Des questions souvent posées et pas toujours à-propos :
- Comment vous voyez dans 5 ans ?
- L’échelle de temps d’une personne privilégiée n’est pas la même qu’une personne non privilégiée. Celle-ci fait face à de nombreuses contingences matérielles et financières qui très souvent l’empêchent de se projeter aussi loin dans le temps.
- Que ferez-vous en cas de conflit en tant que manager ?
- Une personne racisée a très souvent conscience du fait que le système ne la protège pas. Elle s’en réfèrera très souvent aux instances, donnant le sentiment de ne pas être autonome, ou encore peureuse.
- Quelle serait votre réaction si une promotion vous est refusée ?
- Toute personne serait évidemment déçue. Question que j’appréhende mal car je ne cerne pas l’intention de mon interlocuteur ou encore de mon interlocutrice. Répondre mobilise davantage de réflexion chez une personne appartenant à un groupe minoritaire.
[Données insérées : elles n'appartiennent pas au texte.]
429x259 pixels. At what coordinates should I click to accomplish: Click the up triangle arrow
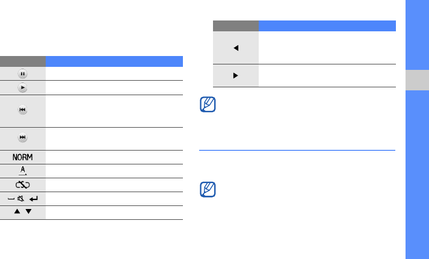click(16, 212)
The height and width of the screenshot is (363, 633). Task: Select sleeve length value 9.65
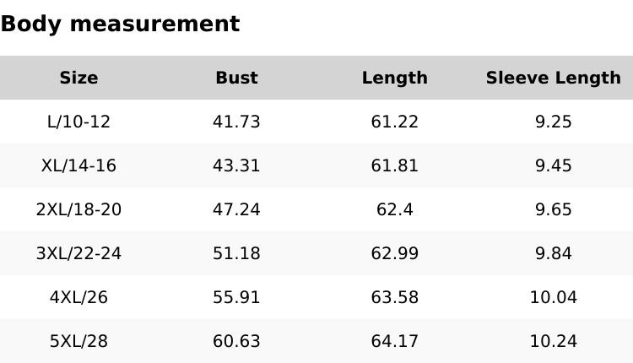click(x=553, y=209)
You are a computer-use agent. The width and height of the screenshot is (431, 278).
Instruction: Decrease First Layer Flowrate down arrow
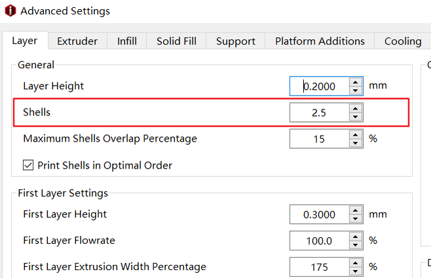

On parle de charge mentale et plus spécifiquement de charge raciale lorsque c’est une personne racisée qui engage la réflexion.
- Quels sont les éléments à votre disposition pour évoluer et monter en compétences sur les sujets sur lesquels vous avez des lacunes ?
- Les personnes minoritaires disposent très souvent de peu de ressources. Un recruteur ou une recruteuse serait-il, serait-elle prêt.e à entendre cela ? Une réponse honnête ne renforcerait-elle pas au final les biais négatifs ou encore tout autre préjugé négatif du recruteur ou de la recruteuse à l’endroit du candidat, de la candidate ?
Des réponses politiquement incorrectes à une question peu à-propos :
- Qu’attendez-vous d’une entreprise ?
- Une diversité, une inclusion, qui intègre les problématiques des personnes minoritaires sur leur lieu de travail.
- Une entreprise qui fasse progresser et grandir la société sur le plan de l’inclusion.
- Une communication claire et honnête entre managers et collaborateurs sur les questions d’inclusion et d’ouverture aux groupes minoritaires de la société.
- La capacité des managers à entendre les questions d’inclusion et d’ouverture aux groupes minoritaires de la société, et à s’ouvrir à ceux-ci.